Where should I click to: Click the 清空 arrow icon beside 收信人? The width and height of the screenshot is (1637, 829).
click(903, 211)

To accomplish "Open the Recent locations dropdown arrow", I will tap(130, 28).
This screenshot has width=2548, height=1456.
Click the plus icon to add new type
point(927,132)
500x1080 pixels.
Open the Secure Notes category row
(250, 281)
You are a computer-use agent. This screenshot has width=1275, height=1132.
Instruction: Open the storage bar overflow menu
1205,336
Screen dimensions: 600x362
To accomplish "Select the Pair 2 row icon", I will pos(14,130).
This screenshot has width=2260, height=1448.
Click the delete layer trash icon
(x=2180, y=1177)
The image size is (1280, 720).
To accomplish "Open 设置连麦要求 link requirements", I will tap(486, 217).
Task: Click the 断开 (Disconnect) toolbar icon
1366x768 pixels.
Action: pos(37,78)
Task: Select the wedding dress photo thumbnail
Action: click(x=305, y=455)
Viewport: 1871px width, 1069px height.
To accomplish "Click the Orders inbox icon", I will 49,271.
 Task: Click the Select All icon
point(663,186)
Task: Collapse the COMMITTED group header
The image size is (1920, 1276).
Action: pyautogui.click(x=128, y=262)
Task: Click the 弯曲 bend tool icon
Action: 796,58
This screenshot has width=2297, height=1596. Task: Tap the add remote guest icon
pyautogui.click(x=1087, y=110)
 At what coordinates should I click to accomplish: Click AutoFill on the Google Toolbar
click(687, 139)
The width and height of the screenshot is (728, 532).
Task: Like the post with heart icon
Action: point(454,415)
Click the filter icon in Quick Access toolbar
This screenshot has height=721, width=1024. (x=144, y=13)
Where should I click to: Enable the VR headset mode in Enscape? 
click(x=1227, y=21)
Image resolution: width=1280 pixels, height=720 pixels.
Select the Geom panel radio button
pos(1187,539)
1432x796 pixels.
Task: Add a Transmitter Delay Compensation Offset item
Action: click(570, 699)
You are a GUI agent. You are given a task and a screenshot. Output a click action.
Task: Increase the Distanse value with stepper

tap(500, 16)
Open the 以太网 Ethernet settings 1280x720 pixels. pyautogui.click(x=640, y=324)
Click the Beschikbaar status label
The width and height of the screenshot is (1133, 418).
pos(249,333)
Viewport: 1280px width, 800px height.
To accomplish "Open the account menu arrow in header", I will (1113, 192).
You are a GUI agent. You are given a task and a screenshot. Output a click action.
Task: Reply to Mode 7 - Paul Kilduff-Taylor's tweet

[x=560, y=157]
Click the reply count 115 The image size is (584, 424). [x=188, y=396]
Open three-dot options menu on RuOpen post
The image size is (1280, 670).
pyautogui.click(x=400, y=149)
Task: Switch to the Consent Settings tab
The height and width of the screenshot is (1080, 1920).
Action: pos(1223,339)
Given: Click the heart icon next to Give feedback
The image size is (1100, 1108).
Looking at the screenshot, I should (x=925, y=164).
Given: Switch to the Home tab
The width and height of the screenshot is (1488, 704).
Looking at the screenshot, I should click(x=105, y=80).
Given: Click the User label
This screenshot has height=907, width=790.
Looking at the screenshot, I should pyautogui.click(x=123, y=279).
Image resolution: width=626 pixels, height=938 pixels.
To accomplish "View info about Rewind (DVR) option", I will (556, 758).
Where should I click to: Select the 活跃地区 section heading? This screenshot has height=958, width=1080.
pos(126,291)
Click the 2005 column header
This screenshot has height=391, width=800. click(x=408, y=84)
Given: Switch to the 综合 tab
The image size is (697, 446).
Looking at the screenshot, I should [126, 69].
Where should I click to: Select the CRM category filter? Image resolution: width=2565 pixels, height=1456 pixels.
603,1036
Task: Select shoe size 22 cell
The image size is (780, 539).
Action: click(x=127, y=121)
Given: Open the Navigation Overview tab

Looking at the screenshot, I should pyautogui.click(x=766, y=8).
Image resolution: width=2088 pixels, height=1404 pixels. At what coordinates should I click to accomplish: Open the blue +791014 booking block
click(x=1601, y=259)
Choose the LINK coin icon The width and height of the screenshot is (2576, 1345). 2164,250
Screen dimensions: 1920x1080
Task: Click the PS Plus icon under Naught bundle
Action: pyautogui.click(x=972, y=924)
===============
Instruction: Copy every item above word for word, with no changes.

Full solution:
Where should I click to: Click the 清空 arrow icon beside 收信人? The width and height of the screenshot is (1637, 829).
click(903, 211)

To accomplish "Open the Recent locations dropdown arrow", I will tap(130, 28).
This screenshot has width=2548, height=1456.
Click the plus icon to add new type
point(927,132)
500x1080 pixels.
Open the Secure Notes category row
(250, 281)
You are a computer-use agent. This screenshot has width=1275, height=1132.
Instruction: Open the storage bar overflow menu
1205,336
Screen dimensions: 600x362
To accomplish "Select the Pair 2 row icon", I will pos(14,130).
This screenshot has width=2260, height=1448.
Click the delete layer trash icon
(x=2180, y=1177)
The image size is (1280, 720).
To accomplish "Open 设置连麦要求 link requirements", I will tap(486, 217).
Task: Click the 断开 (Disconnect) toolbar icon
1366x768 pixels.
Action: pos(37,78)
Task: Select the wedding dress photo thumbnail
Action: click(x=305, y=455)
Viewport: 1871px width, 1069px height.
To accomplish "Click the Orders inbox icon", I will 49,271.
 Task: Click the Select All icon
point(663,186)
Task: Collapse the COMMITTED group header
The image size is (1920, 1276).
Action: pyautogui.click(x=128, y=262)
Task: Click the 弯曲 bend tool icon
Action: 796,58
This screenshot has width=2297, height=1596. Task: Tap the add remote guest icon
pyautogui.click(x=1087, y=110)
 At what coordinates should I click to accomplish: Click AutoFill on the Google Toolbar
click(687, 139)
The width and height of the screenshot is (728, 532).
Task: Like the post with heart icon
Action: point(454,415)
Click the filter icon in Quick Access toolbar
This screenshot has height=721, width=1024. (x=144, y=13)
Where should I click to: Enable the VR headset mode in Enscape? 
click(x=1227, y=21)
Image resolution: width=1280 pixels, height=720 pixels.
Select the Geom panel radio button
pos(1187,539)
1432x796 pixels.
Task: Add a Transmitter Delay Compensation Offset item
Action: click(570, 699)
You are a GUI agent. You are given a task and a screenshot. Output a click action.
Task: Increase the Distanse value with stepper

tap(500, 16)
Open the 以太网 Ethernet settings 1280x720 pixels. pyautogui.click(x=640, y=324)
Click the Beschikbaar status label
The width and height of the screenshot is (1133, 418).
pos(249,333)
Viewport: 1280px width, 800px height.
To accomplish "Open the account menu arrow in header", I will (1113, 192).
You are a GUI agent. You are given a task and a screenshot. Output a click action.
Task: Reply to Mode 7 - Paul Kilduff-Taylor's tweet

[x=560, y=157]
Click the reply count 115 The image size is (584, 424). [x=188, y=396]
Open three-dot options menu on RuOpen post
The image size is (1280, 670).
pyautogui.click(x=400, y=149)
Task: Switch to the Consent Settings tab
The height and width of the screenshot is (1080, 1920).
Action: pos(1223,339)
Given: Click the heart icon next to Give feedback
The image size is (1100, 1108).
Looking at the screenshot, I should (x=925, y=164).
Given: Switch to the Home tab
The width and height of the screenshot is (1488, 704).
Looking at the screenshot, I should click(x=105, y=80).
Given: Click the User label
This screenshot has height=907, width=790.
Looking at the screenshot, I should pyautogui.click(x=123, y=279).
Image resolution: width=626 pixels, height=938 pixels.
To accomplish "View info about Rewind (DVR) option", I will (556, 758).
Where should I click to: Select the 活跃地区 section heading? This screenshot has height=958, width=1080.
pos(126,291)
Click the 2005 column header
This screenshot has height=391, width=800. click(x=408, y=84)
Given: Switch to the 综合 tab
The image size is (697, 446).
Looking at the screenshot, I should [126, 69].
Where should I click to: Select the CRM category filter? Image resolution: width=2565 pixels, height=1456 pixels.
603,1036
Task: Select shoe size 22 cell
The image size is (780, 539).
Action: click(x=127, y=121)
Given: Open the Navigation Overview tab

Looking at the screenshot, I should pyautogui.click(x=766, y=8).
Image resolution: width=2088 pixels, height=1404 pixels. At what coordinates should I click to accomplish: Open the blue +791014 booking block
click(x=1601, y=259)
Choose the LINK coin icon The width and height of the screenshot is (2576, 1345). 2164,250
Screen dimensions: 1920x1080
Task: Click the PS Plus icon under Naught bundle
Action: pyautogui.click(x=972, y=924)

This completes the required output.